E che il Savoia stia preparando questa partita per il meglio lo dimostra un altro elemento.

Partiremo il giorno prima in ritiro, sarà molto importane perché viaggiare lo stesso giorno della partita ti toglie energie”.

AGATA SUONA LA CARICA – Il Procida sabato giocherà con il dente avvelenato dopo il pari subito in extremis contro il Portici che, oggettivamente, al di là del lungo recupero è stato frutto delle ingenuità difensive che hanno permesso ad Incoronato di siglare i due gol della rimonta.

Che Procida si troverà di fronte il Savoia?

Una squadra arrabbiata con la voglia di dimostrare tutto il suo valore. Conosco quasi tutti i giocatori e so quanto siano bravi ma mi dispiace per loro, troveranno un Savoia molto più cattivo e determinato a prendersi il primo posto, non ce ne sarà per nessuno. Noi abbiamo più motivazioni di loro perché ci stiamo giocando qualcosa di troppo importante”.

IL NUOVO RUOLO – Agata è uno dei giocatori più utilizzati da Cimmino, è partito sempre dall’inizio eccezion fatta con il Pimonte e sabato scorso dove è subentrato rivelandosi determinante da esterno.

Ci è sembrato che l’allenatore ti schieri sempre più spesso alle spalle di Esposito anche se non ci sembra che offri il meglio in quella posizione.

“E’ vero. Dopo la gara con il Pimonte il mister ha voluto evitare svarioni difensivi, il nostro difetto era che prendevamo troppi contropiede e spesso vanificavamo tutto quanto costruito in attacco. Così Cimmino mi ha voluto alle spalle dell’unica punta nel nuovo 4-2-3-1 chiedendomi esplicitamente di svolgere il ruolo di suggeritore ma anche quello di copertura per evitare le ripartenze avversarie”.

In effetti dai due gol subiti a Gragnano, nelle successive tre gare un solo gol al passivo. L’esperimento sembra funzionare ma tu come ti trovi?

“E’ ovvio che per me ci sia un gran dispendio di energie perché spesso ripiego e così quando mi propongo in avanti sono poco lucido. In passato ho sempre fatto tanti gol, finora qui non ne ho realizzato nessuno e ad esser sinceri questo mi manca. Confesso che da esterno mi trovo meglio, però pur di vincere il campionato sono disposto a giocare pure in difesa, sono a disposizione del mister e mi adeguo a tutto quello che decide”.

FATTORE CAMPO – Afragolese e Portici non giocano nel proprio stadio, il Savoia si.

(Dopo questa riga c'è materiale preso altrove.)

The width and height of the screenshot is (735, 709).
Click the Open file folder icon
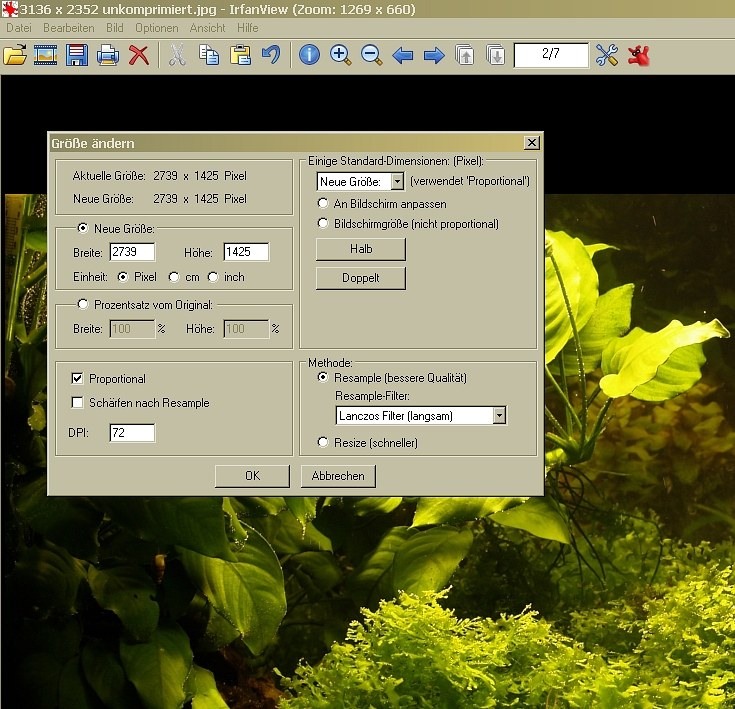tap(14, 55)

Ritieni che alla lunga il sostegno del pubblico possa risultare determinante a vostro favore?

“Si, devo ammettere che ci ho pensato anche io dopo aver visto i pochi tifosi che seguono Portici ed Afragolese sia in casa che in trasferta. Noi portiamo fuori alcune centinaia di persone ed in casa imponiamo la legge del nostro tifo. Gli ultras sono eccezionali e mi rivolgo a loro per chiedere di starci vicini dentro e fuori. Mi auguro davvero che a Procida li facciano venire perché abbiamo bisogno di sentirli e di vederli”.